TASK REQUIREMENTS
The whole listing is to be transcribed exactly as it stands.
◆ ◆ ◆ ◆ ◆ ◆ ◆
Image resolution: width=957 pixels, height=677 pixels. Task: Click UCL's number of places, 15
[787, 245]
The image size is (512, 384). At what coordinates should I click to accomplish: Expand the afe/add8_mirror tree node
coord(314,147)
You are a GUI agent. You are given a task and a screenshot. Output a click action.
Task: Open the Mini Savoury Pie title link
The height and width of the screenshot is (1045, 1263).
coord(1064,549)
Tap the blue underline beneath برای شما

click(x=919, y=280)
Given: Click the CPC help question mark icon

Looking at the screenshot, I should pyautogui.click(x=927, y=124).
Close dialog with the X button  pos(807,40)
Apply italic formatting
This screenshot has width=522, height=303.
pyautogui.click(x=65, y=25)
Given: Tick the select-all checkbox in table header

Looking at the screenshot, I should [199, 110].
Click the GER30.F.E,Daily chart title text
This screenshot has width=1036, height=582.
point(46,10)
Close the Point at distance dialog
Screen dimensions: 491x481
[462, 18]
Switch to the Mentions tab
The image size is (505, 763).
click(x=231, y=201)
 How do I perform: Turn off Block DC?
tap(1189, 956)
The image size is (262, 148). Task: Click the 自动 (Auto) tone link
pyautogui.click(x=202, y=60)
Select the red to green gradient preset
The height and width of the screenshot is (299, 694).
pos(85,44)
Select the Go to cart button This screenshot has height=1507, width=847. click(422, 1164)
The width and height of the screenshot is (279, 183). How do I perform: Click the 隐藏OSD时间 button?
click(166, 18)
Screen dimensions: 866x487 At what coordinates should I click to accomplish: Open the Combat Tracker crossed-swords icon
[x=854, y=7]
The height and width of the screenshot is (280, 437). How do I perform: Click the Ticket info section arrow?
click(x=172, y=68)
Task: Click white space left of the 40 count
◆ ◆ ◆ ◆ ◆ ◆ ◆
WRITTEN ANSWER
Image resolution: width=957 pixels, height=677 pixels. Task: Click UCL's number of places, 15
[787, 245]
The image size is (512, 384). At what coordinates should I click to accomplish: Expand the afe/add8_mirror tree node
coord(314,147)
You are a GUI agent. You are given a task and a screenshot. Output a click action.
Task: Open the Mini Savoury Pie title link
The height and width of the screenshot is (1045, 1263).
coord(1064,549)
Tap the blue underline beneath برای شما

click(x=919, y=280)
Given: Click the CPC help question mark icon

Looking at the screenshot, I should pyautogui.click(x=927, y=124).
Close dialog with the X button  pos(807,40)
Apply italic formatting
This screenshot has width=522, height=303.
pyautogui.click(x=65, y=25)
Given: Tick the select-all checkbox in table header

Looking at the screenshot, I should [199, 110].
Click the GER30.F.E,Daily chart title text
This screenshot has width=1036, height=582.
point(46,10)
Close the Point at distance dialog
Screen dimensions: 491x481
[462, 18]
Switch to the Mentions tab
The image size is (505, 763).
click(x=231, y=201)
 How do I perform: Turn off Block DC?
tap(1189, 956)
The image size is (262, 148). Task: Click the 自动 (Auto) tone link
pyautogui.click(x=202, y=60)
Select the red to green gradient preset
The height and width of the screenshot is (299, 694).
pos(85,44)
Select the Go to cart button This screenshot has height=1507, width=847. click(422, 1164)
The width and height of the screenshot is (279, 183). How do I perform: Click the 隐藏OSD时间 button?
click(166, 18)
Screen dimensions: 866x487 At what coordinates should I click to accomplish: Open the Combat Tracker crossed-swords icon
[x=854, y=7]
The height and width of the screenshot is (280, 437). How do I perform: Click the Ticket info section arrow?
click(x=172, y=68)
Task: Click white space left of the 40 count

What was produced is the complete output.